Can the government lessen the commuter’s heavy burden by subsidizing the PHP5 to PHP7 fare increase in the Light Rail Transit Line 1 (LRT1)? Apparently not, says the Department of Transportation (DOTr) Secretary Arthur Tugade.
“We don’t believe in subsidy. If you want to have business with government, there should be no guarantee, subsidy and contractual commitment,” said Tugade.
The Light Rail Manila Corp (LRMC), the operator of LRT 1, is currently in negotiations with the government regarding the additional fare.

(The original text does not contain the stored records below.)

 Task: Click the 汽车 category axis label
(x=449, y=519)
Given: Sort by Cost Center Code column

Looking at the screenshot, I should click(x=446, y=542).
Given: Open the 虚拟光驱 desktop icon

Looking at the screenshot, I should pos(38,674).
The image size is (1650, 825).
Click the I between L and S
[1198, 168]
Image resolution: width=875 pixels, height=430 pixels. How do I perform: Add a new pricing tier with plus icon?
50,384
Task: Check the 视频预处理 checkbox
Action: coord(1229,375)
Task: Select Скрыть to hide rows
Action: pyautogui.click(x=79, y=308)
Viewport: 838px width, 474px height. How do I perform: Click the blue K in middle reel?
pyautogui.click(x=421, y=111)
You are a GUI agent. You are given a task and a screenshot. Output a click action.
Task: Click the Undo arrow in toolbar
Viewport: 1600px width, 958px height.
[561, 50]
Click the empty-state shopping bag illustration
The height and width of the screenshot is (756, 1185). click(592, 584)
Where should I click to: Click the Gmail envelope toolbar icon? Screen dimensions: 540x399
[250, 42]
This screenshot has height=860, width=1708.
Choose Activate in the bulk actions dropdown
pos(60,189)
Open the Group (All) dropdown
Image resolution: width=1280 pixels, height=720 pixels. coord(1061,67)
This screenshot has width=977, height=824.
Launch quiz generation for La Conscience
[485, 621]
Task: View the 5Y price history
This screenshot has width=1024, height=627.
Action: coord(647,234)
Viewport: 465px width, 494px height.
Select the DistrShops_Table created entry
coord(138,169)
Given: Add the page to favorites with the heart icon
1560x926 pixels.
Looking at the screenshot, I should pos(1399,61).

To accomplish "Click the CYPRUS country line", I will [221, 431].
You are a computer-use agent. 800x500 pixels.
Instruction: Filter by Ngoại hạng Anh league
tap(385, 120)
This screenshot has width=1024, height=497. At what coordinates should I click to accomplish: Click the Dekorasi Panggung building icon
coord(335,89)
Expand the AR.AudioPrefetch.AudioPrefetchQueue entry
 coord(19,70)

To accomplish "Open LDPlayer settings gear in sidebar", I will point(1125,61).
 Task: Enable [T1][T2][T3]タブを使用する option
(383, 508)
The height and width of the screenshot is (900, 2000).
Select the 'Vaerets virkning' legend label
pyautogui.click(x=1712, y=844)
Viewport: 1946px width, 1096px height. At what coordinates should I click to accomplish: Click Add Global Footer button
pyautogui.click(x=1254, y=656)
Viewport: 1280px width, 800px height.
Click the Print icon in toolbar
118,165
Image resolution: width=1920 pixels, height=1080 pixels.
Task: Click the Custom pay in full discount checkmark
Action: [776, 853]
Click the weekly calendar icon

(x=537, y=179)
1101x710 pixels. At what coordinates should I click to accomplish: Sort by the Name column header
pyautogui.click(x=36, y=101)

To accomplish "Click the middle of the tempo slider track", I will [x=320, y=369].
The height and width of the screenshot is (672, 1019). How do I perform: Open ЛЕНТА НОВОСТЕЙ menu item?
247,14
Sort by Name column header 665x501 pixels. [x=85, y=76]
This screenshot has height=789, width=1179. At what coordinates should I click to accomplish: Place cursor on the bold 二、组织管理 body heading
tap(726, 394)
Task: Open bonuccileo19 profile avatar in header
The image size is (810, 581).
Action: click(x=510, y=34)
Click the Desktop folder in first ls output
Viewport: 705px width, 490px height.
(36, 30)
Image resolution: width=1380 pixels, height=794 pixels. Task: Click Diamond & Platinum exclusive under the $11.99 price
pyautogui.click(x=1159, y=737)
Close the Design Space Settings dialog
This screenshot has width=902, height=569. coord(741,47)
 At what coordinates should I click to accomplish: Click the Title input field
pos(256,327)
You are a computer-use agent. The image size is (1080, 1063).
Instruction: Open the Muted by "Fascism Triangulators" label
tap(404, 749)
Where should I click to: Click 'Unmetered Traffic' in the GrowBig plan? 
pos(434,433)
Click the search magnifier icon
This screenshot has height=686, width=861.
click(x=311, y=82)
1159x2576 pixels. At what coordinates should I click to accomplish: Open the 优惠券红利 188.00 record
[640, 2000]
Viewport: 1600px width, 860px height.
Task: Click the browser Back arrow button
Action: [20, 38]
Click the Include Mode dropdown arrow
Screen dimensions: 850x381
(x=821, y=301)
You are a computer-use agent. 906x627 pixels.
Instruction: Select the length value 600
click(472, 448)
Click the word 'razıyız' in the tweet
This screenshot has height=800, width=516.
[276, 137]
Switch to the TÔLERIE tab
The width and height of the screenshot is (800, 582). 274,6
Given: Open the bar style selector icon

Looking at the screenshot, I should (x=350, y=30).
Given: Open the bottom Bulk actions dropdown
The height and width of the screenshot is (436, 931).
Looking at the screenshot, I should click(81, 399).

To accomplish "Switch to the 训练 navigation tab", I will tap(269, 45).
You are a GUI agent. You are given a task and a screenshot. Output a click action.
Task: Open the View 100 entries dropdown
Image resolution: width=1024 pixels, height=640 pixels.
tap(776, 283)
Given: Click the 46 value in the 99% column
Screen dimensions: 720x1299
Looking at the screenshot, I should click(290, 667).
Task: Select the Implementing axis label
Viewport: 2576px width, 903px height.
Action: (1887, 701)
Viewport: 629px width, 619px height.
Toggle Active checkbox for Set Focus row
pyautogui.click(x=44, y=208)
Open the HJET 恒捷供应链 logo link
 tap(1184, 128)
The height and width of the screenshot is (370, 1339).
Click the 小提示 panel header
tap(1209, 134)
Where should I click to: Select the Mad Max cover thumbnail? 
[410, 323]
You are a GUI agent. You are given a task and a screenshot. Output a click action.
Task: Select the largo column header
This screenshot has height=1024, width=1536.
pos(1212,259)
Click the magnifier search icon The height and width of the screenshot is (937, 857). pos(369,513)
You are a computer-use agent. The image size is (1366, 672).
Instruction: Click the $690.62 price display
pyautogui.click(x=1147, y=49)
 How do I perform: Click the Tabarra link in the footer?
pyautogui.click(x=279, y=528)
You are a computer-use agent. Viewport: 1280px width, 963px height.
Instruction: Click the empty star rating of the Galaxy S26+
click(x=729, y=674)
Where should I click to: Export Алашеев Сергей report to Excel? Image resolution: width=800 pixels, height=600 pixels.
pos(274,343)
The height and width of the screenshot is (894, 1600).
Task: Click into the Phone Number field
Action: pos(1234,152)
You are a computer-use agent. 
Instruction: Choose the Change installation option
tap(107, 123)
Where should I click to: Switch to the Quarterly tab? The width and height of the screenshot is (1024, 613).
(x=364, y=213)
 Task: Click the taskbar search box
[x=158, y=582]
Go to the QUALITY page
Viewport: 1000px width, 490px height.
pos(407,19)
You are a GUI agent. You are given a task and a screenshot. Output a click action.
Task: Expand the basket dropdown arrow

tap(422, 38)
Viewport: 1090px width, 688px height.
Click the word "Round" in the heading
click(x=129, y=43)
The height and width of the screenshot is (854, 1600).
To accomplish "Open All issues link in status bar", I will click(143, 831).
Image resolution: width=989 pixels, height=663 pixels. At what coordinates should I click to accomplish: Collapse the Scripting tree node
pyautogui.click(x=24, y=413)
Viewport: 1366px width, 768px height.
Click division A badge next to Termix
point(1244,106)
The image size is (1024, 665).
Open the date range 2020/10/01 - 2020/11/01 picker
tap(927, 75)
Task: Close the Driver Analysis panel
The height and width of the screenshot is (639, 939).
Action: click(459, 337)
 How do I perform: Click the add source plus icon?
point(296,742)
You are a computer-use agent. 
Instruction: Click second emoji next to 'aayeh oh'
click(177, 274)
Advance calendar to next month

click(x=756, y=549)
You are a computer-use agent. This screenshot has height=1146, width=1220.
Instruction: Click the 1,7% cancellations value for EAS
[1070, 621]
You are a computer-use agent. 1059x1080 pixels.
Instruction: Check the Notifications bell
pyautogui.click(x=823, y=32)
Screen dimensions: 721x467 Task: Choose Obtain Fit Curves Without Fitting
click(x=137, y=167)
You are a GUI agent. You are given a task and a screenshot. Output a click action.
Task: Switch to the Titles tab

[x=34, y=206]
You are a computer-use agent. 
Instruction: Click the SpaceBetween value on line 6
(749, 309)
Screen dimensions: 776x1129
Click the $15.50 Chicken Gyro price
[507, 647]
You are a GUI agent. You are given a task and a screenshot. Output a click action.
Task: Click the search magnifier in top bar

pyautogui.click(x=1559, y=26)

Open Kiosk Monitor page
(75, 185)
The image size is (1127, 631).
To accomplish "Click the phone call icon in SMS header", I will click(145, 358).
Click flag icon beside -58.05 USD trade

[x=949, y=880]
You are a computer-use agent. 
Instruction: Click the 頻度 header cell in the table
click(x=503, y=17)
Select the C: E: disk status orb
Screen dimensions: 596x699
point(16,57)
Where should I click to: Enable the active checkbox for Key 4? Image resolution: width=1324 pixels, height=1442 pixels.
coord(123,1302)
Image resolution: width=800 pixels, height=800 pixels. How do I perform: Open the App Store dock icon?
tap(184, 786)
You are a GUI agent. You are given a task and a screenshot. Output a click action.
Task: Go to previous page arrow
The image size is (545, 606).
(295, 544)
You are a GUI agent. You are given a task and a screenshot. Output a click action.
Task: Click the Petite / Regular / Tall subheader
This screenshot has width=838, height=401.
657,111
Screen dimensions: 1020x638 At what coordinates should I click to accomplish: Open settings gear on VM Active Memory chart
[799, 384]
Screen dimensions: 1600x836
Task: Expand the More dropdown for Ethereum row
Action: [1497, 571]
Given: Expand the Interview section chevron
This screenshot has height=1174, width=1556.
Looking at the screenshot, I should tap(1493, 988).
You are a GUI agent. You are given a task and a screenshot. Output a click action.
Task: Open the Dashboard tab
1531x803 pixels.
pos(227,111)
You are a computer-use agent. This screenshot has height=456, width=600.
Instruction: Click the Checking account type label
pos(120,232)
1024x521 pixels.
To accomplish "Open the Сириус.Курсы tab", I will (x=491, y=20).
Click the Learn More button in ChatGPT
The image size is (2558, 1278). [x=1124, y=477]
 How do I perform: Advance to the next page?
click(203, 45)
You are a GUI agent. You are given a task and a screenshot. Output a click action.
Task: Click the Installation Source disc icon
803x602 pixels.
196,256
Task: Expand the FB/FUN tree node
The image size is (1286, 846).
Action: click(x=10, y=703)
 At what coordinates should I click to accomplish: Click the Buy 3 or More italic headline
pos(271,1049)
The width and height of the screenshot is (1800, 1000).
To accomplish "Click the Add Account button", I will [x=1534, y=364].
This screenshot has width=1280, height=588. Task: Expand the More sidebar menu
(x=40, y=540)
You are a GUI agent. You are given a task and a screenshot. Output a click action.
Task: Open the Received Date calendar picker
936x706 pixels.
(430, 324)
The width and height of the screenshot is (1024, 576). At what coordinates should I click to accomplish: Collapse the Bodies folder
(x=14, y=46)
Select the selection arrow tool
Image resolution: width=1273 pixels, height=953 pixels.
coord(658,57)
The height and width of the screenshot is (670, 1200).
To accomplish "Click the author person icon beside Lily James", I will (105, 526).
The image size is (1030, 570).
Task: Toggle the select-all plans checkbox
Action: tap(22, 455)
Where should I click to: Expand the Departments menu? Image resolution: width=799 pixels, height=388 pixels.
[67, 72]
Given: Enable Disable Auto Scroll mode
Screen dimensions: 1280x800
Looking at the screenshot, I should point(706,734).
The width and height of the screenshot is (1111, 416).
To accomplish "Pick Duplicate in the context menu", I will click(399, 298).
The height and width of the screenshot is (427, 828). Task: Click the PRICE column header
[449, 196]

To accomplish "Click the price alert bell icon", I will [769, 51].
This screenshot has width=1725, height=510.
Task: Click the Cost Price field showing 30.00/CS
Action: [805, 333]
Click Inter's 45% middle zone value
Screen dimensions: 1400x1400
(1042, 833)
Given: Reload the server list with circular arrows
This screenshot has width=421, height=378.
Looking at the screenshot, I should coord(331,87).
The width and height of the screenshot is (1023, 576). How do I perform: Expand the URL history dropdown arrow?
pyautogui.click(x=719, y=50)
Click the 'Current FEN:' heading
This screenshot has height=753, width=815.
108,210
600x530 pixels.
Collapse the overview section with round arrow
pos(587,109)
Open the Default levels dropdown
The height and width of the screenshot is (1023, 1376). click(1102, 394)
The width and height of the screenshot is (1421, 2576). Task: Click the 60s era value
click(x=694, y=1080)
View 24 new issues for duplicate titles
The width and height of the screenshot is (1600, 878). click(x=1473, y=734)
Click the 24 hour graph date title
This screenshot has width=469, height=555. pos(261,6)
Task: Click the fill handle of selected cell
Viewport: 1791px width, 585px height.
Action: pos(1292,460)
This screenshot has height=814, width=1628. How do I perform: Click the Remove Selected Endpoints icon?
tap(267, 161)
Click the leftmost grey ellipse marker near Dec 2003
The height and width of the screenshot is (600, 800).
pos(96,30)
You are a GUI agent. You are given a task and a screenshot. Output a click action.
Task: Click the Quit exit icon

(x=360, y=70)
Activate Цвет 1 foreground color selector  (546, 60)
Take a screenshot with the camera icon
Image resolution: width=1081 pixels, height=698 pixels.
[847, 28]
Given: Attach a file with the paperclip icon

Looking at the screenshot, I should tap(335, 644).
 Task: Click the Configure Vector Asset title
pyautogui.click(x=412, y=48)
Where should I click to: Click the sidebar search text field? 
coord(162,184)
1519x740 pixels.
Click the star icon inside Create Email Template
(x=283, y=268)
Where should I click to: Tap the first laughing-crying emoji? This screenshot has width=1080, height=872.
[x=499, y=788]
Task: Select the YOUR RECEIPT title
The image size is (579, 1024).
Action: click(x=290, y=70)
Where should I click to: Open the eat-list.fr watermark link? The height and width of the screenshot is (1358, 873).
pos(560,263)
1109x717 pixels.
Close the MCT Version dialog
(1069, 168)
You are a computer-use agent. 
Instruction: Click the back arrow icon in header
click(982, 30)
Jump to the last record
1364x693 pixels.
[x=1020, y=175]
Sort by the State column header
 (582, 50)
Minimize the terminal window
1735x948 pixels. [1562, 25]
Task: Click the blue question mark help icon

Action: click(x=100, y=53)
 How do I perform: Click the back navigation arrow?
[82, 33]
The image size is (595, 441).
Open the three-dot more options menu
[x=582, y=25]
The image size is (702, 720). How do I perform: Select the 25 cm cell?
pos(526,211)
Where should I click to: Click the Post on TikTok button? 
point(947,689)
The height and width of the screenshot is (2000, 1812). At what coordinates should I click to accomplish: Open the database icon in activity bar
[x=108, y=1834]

It’s currently choosing between two options on how to pass the financial burden to the commuters: either do it on a staggered basis, or just a one-time increase.
When the PHP5 increase is implemented, the average LRT fare would go up to around PHP25. According to the LRMC, it’s similar to a bus fare, but a bit lower than taxis and other transport company rates “without traffic.”
Another option–which wasn’t approved by the government–would be for the them to subsidize the entire fare adjustment hike.
Why the additional fare?
The fare adjustment increase is a standard procedure, and part of the 32-year contract agreement between the government and LMRC. Under this stipulation, LMRC has the right to implement a fare adjustment of 10 percent every two years. Currently, the price adjustment they are asking from the government covers the years 2016 to 2018.
Once it pushes through, the added fee will be used to pay back the P7.6 billion investment that LMRC has made to improve LRT-1’s operations since 2015.